Downtown Decline, Digital Dogpiles, and the Week That Was Online
From vacant storefronts to Facebook flame-throwers, here’s what Clallam County was talking about this week.
Downtown vacancies are climbing. Business owners are quietly cleaning up drug debris before opening their doors. A longtime local voice was banned online for defending an article. And the county scanner lit up again with the kinds of calls that rarely make it into the local paper. This week’s Social Media Saturday pulls together the posts, the pictures, and the uncomfortable questions that deserve more than a scroll-past.
Empty Windows, Full Sidewalks
The Peninsula Daily News reports a staggering 90 vacant storefronts in the downtown core. That’s not just an aesthetic problem. Empty commercial space means:
Fewer jobs
Less sales tax revenue
Lower property values
A visible signal that something isn’t working
Downtown business owners aren’t just competing with online retail and inflation. They’re navigating something more immediate.
In recent weeks, social media posts have shown:
Evidence of fire damage in a breezeway near operating businesses
Encampments along trails and walkways that shoppers use near downtown stores
Trash accumulation behind storefronts adjacent to camping activity
Several business owners have publicly commented about cleaning doorways each morning before customers arrive. Others have reported an increase in visible drug use nearby.
In one image, a glass pipe is visible outside a local storefront only blocks from the county’s harm reduction facility.
Critics argue this reflects unintended consequences of distribution policies. Supporters would counter that harm reduction prevents overdoses and saves lives.
But here’s the tension that keeps surfacing online:
The very businesses generating tax revenue are asking whether current policy choices are accelerating their own instability.
It’s a fair question. And it isn’t going away.
When Online Debate Turns Personal
For months, Marge — a familiar name to those who listened to her interview with Clallamity Jen — engaged regularly on Nextdoor. She often defended CC Watchdog articles, acknowledged opposing viewpoints, and thanked commenters for civil discussion.

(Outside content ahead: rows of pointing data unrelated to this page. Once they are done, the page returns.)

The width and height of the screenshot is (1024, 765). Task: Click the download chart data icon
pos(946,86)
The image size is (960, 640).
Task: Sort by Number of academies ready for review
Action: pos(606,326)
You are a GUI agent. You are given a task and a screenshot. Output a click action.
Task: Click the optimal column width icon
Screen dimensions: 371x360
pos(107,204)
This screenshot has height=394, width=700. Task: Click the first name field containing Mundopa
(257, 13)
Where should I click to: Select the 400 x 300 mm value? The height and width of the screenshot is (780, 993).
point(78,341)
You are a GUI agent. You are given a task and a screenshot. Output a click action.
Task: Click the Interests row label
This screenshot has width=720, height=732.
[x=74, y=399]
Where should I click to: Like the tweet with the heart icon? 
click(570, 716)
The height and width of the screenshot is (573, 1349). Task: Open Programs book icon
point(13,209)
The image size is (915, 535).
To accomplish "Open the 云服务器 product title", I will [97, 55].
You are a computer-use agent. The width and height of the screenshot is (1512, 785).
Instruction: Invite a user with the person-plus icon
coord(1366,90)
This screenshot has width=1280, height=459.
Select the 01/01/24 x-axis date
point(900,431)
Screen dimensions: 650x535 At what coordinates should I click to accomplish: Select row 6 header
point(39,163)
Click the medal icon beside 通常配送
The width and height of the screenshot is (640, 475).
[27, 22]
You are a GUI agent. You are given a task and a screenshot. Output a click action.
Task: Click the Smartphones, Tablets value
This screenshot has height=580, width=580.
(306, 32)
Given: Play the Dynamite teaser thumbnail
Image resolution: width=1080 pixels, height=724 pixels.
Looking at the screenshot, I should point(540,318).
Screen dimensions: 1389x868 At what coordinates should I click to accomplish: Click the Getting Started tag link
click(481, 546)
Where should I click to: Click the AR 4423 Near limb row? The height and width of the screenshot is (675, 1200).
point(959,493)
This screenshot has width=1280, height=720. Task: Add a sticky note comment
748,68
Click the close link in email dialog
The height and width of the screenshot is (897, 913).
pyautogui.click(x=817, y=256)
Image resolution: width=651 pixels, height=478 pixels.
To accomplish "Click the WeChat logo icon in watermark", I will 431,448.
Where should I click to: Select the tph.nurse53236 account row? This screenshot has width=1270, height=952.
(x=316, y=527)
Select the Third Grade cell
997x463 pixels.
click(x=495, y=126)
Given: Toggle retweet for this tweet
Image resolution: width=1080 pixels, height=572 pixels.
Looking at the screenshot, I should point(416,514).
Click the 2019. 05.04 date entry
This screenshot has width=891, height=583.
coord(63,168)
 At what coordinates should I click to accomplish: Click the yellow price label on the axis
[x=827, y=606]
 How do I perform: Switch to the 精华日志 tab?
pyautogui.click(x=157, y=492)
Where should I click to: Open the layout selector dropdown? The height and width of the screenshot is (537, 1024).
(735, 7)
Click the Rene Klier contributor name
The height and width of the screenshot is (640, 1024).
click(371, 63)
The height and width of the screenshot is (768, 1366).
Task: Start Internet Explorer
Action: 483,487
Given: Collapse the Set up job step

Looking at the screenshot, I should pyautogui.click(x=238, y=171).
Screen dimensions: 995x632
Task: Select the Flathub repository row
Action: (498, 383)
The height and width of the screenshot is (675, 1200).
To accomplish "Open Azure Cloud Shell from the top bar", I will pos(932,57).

Her account was recently suspended after she wrote about The Strait Shooter:
“Just because a story makes you laugh does not mean it isn’t true.”
She has filed an appeal.
In the meantime, the discussion shifted onto Facebook, where she posted:
“I wish the Port Angeles City Council would work together to better understand the needs of the diminishing tax base.”
That post sparked heated replies. One commenter told her she should “go back to California” or move to a remote cabin and never leave.
Screenshots show additional personal insults exchanged in private messages. The messages included language that many would describe as demeaning and hostile.
The situation illustrates how quickly local policy debates can devolve into personal attacks.
The individual involved appears to be an employee of the Port Angeles School District and has posted classroom supply requests online.
What’s troubling isn’t partisan disagreement. It’s the normalization of threats and dehumanizing rhetoric in community discourse.
If someone disagrees with a policy on homelessness or taxation, debate it.
But once the conversation shifts to personal intimidation, the civic fabric frays.
Scanner Reality Check
Meanwhile, the Clallam County Scanner page documented another steady week of calls:
Aiden Hamilton, the high school student campaigning to become the youngest person ever elected to the state legislature, said he had a front-row view of a disturbing incident in Port Angeles. In a Facebook post, Hamilton described a man allegedly hurling a rock through a Domino’s window, reaching into a vehicle to assault a driver, and then throwing rocks at additional nearby businesses.
These posts rarely make front-page news, but they shape how residents experience their neighborhoods.
When storefronts close, when police calls rise, when online conversations harden — these aren’t isolated phenomena. They intersect.